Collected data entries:
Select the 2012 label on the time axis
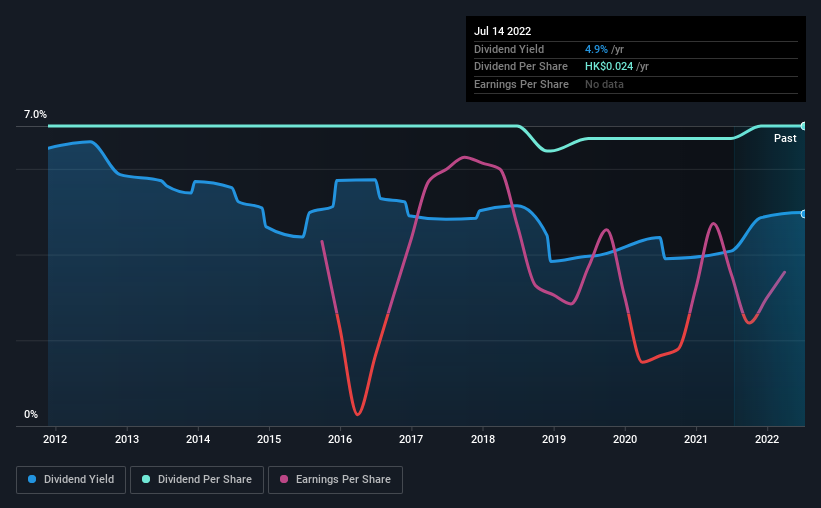Viewport: 821px width, 508px height. [x=55, y=439]
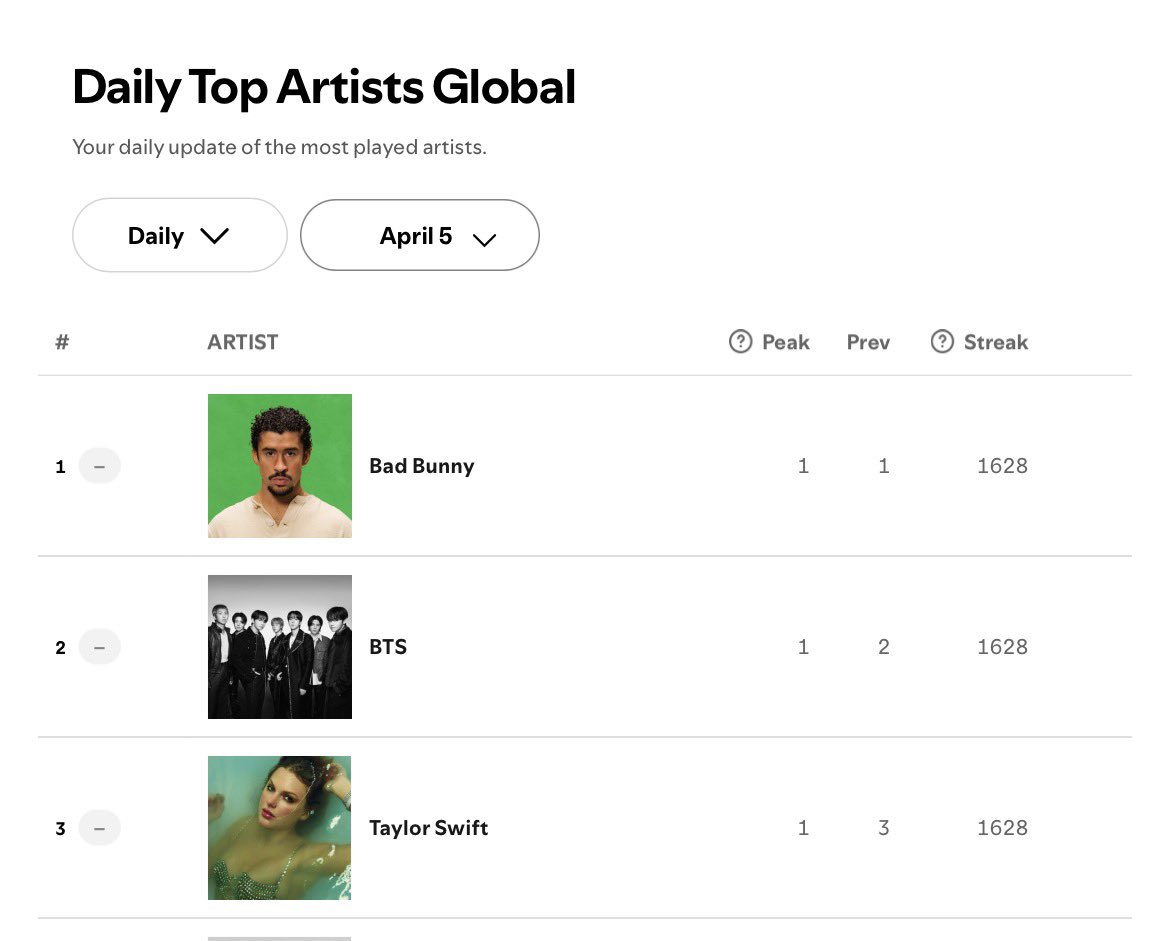Click Bad Bunny's rank change indicator
Image resolution: width=1170 pixels, height=941 pixels.
coord(99,466)
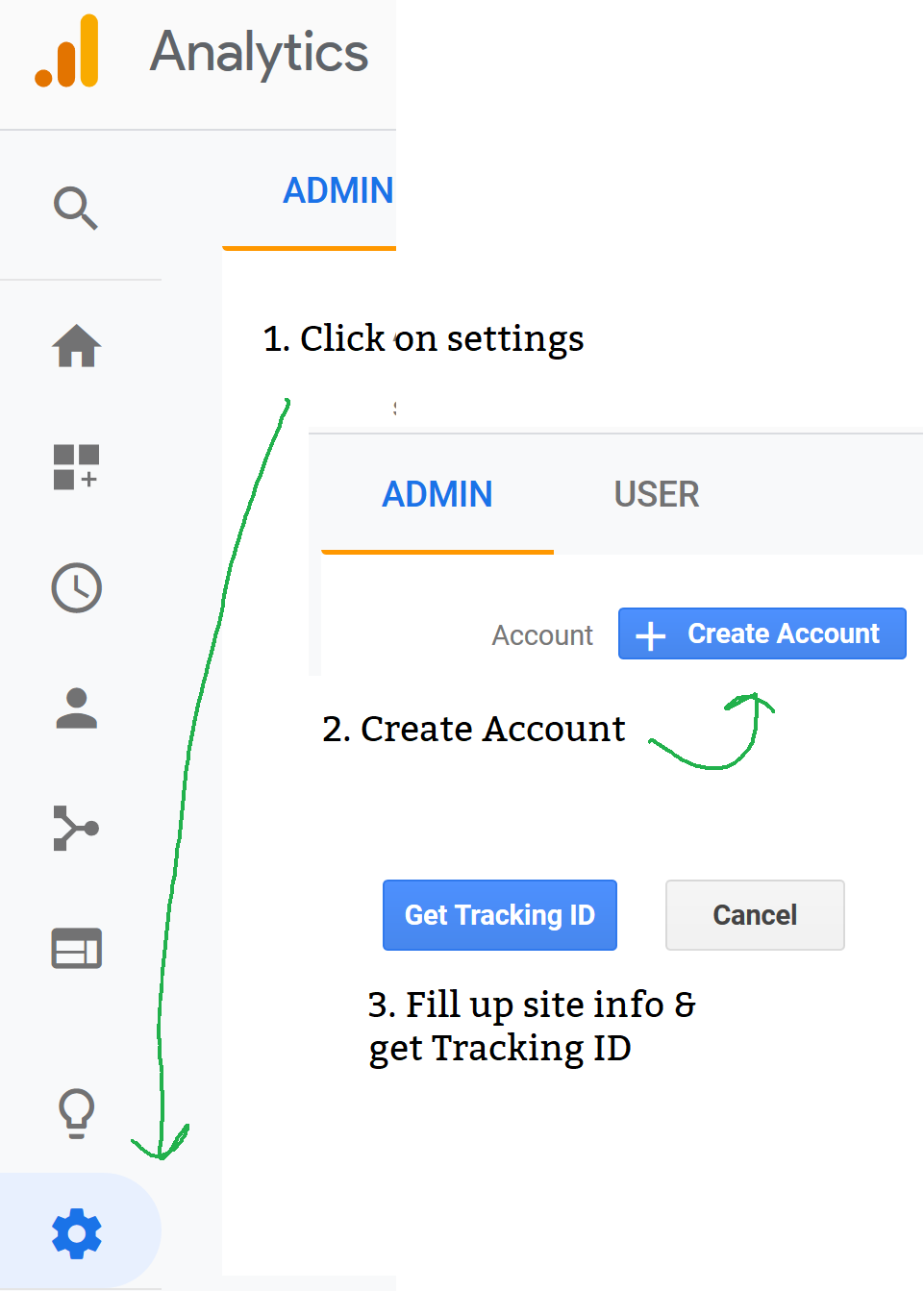Open the Attribution branching icon
Screen dimensions: 924x1291
(77, 829)
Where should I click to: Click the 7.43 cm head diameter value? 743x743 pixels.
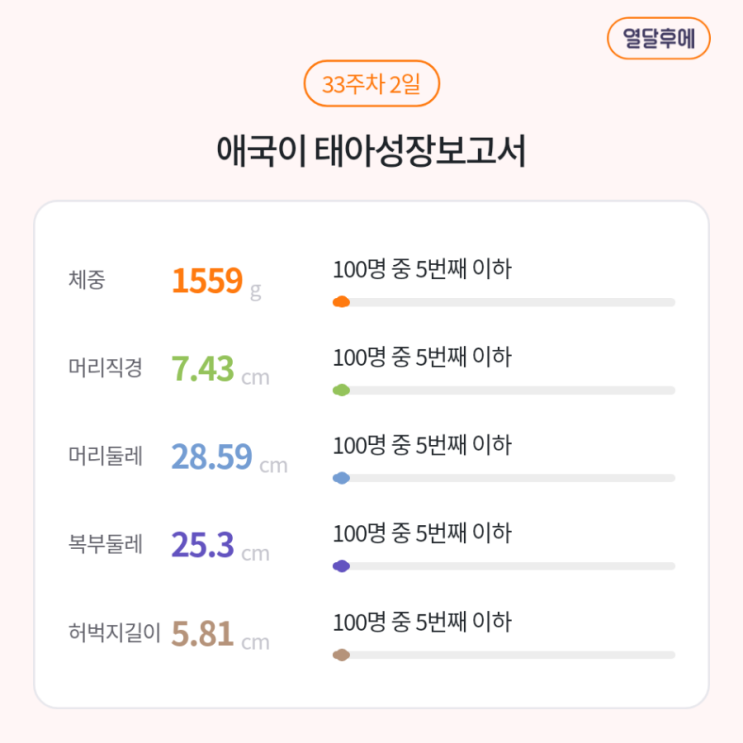[x=220, y=370]
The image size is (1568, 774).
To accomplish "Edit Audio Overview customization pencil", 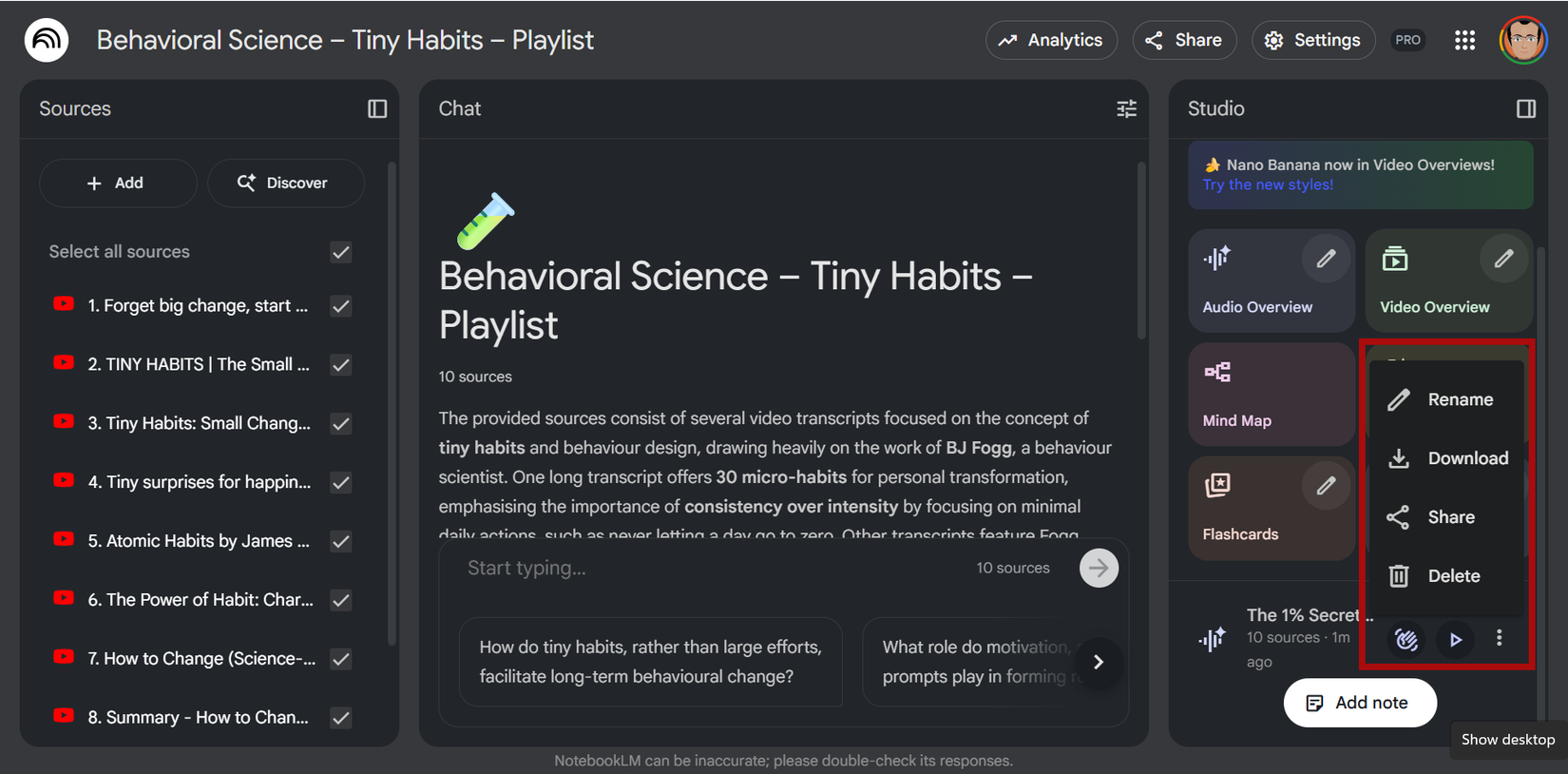I will tap(1326, 259).

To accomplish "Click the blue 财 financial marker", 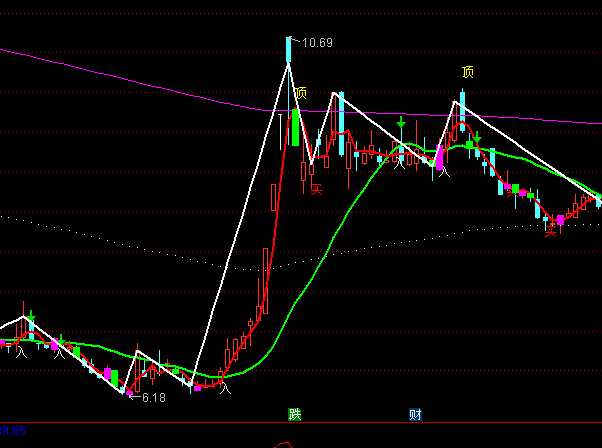I will [x=415, y=413].
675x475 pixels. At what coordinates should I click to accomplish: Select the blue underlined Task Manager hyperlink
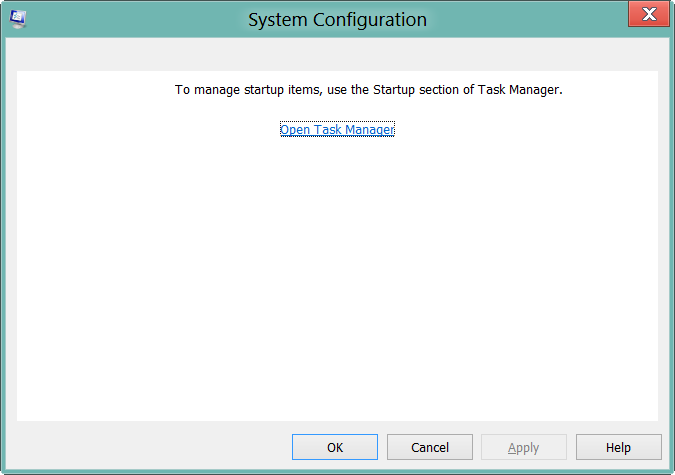pos(337,130)
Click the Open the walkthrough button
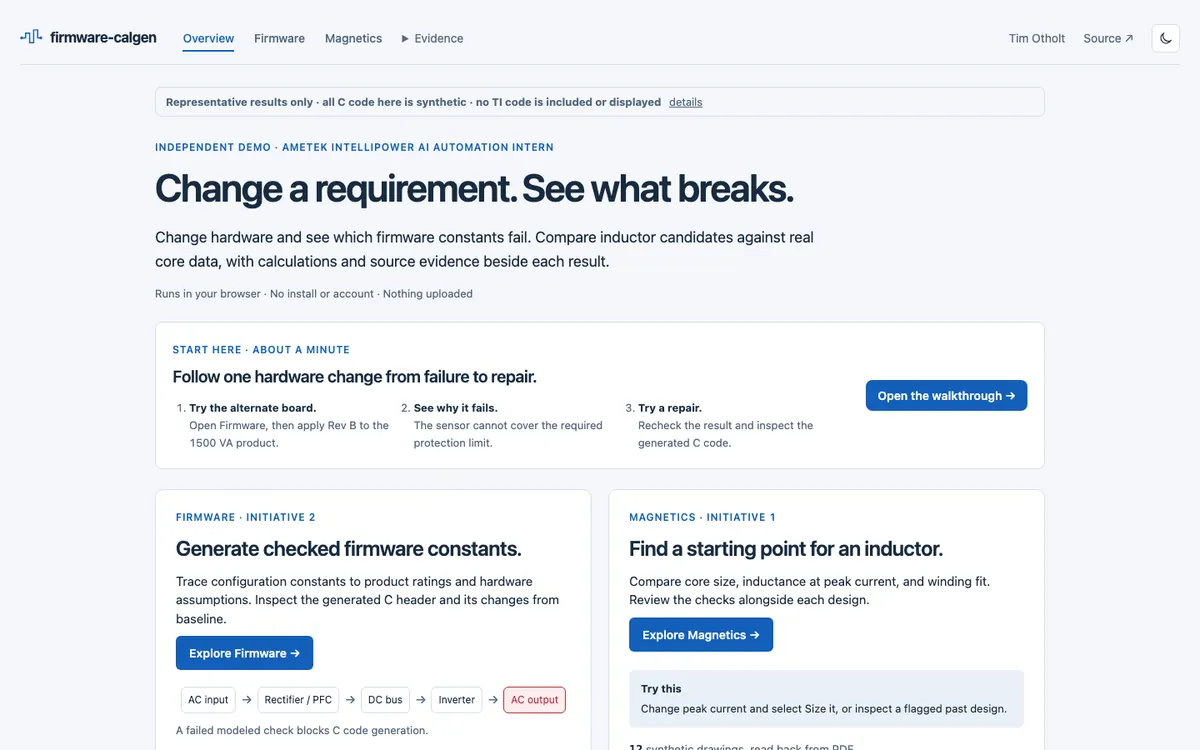 (x=946, y=396)
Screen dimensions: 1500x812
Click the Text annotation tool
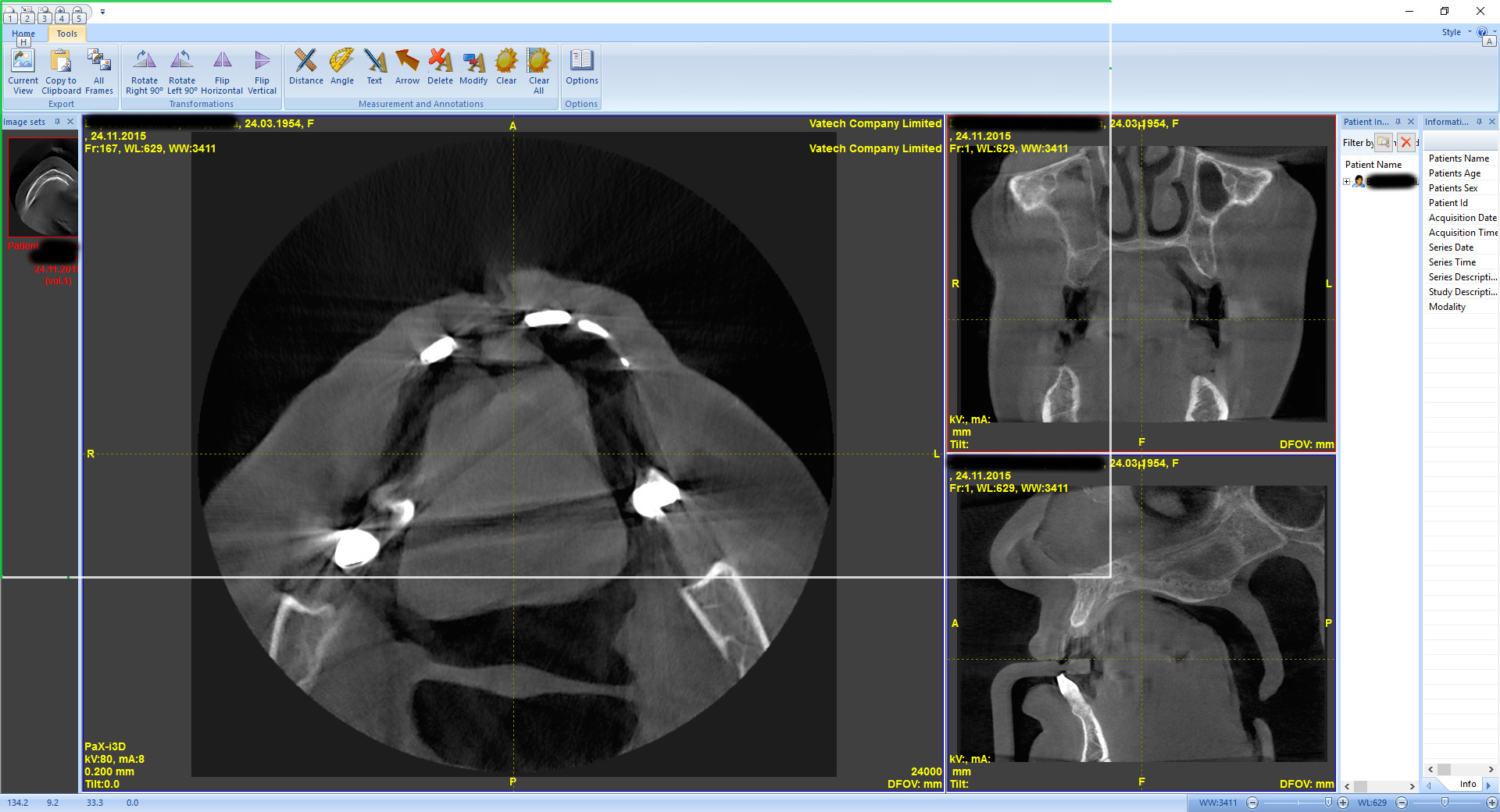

_TASK_
Starting at the line that contains "Screen dimensions: 1500x812", write out every line through the final line of the entries, word for word; skip any pictures.

_ANSWER BOX_
Screen dimensions: 1500x812
Click the Text annotation tool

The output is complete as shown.